When I wasn’t going, “A-5,6,7,8!” and jumping off the end of my bed (with a few painful results), I was playing air guitar to Blondie, The Pretenders, The Police, Kate Bush, Led Zeppelin, Pink Floyd, The B-52s, The Who, and countless other bands. The ritual of cleaning an LP and dropping the needle, the pop and hiss, was magic.
I had a core group of friends. Among these, Eleanor was my best friend. We were practically joined at the hip. At age fifteen, Eleanor’s mother blew out of town with a guy she’d been having an affair with, abandoning her. Eleanor and I were both deeply unsure about ourselves and very out of place in small-town Texas, and I think we found solace in each other’s gallows humor, grand ambitions, and love of glam rock. She was the angriest person I knew, and I was terrified of my own anger, so we fit together well. We have remained life-long friends. We are family.
Would you be willing to share a difficult teen experience or challenge that you feel shaped the adult you became?
My most difficult teen experience was my car accident at age eighteen, three weeks after my high school graduation. I had driven my father to the airport one morning, and on the way back, it started raining. I hit a slick spot, spun out of control, and wrapped my car around a light pole. I demolished my nose, the entire left side of my face, broke my jaw and teeth and right cheekbone, broke bones in both legs, and gouged out my left eye. I spent two weeks in Presbyterian Hospital in Dallas where they started the first of many surgeries to put me back together. At the end of that summer, I was fitted with my first prosthesis and I moved into the dorm at North Texas State University.
It’s no secret that beauty is prized in women and, I’d argue, it’s prized in Texas women especially so. As a teen, I’d never really felt that I was all that pretty—I was more likely to reach for a joke than to rely on my physicality—but now I was disfigured, and the response to my appearance was shocking to me.
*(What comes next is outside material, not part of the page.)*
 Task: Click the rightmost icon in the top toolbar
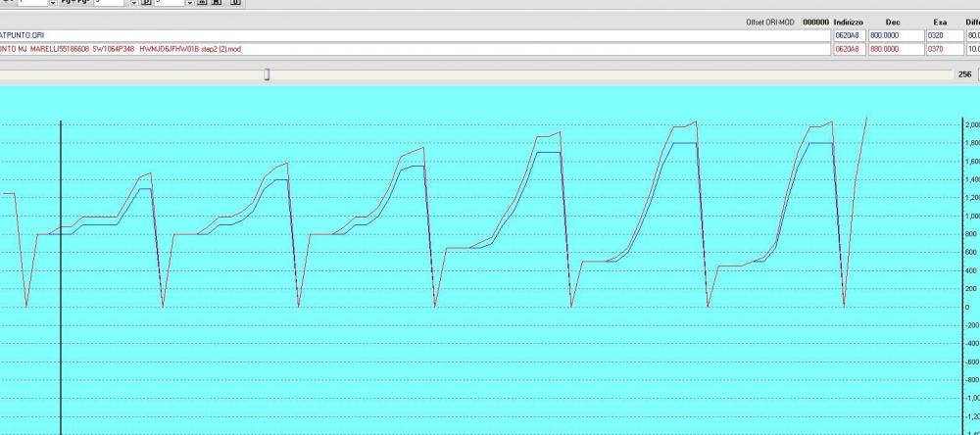pyautogui.click(x=236, y=3)
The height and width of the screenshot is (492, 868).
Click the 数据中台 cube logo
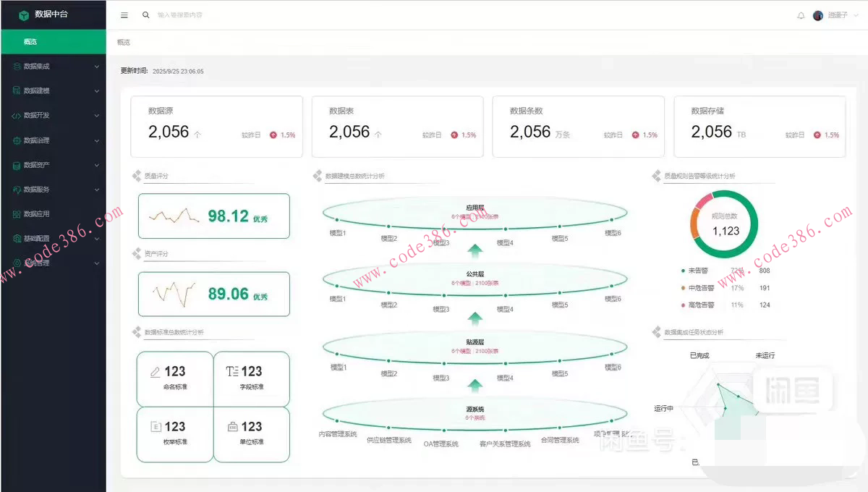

I was either invisible or mocked and scorned. One man who’d been a customer at the bookstore said, “Part of your face is as beautiful as it ever was. But the rest of you is like Frankenstein.” Yeah, thanks for that, dude. I felt ugly and unwanted. So much of being a teen is feeling that everything is possible. But suddenly, I was aware of my own mortality, of my fragility, and that there was no “do-over” button for this. It was permanent. My life had changed, and I was going to have to learn to live changed.
I was suicidally depressed. I didn’t leave my dorm room for weeks. Other times, I partied very hard to blot out the pain. I think the nadir was a party at which I did all the drugs and drink then got up on the bar to dance, neglecting to notice the metal ceiling fan in motion. It sliced two deep cuts through my head, narrowly missing my one good eye. A friend convinced me that, yes, I did need to go to the ER, and no, I could not just stay at the party, gushing blood, with a towel pressed to my forehead while drinking White Russians. At the hospital, the attending physician said, “Honey, there’s good news and bad news: The bad news is that you’re gonna need about twenty-five stitches in your forehead, and you’re higher than a kite so I can’t give you anything. The good news is, I don’t think you’re gonna feel it when I sew you up.” He was right.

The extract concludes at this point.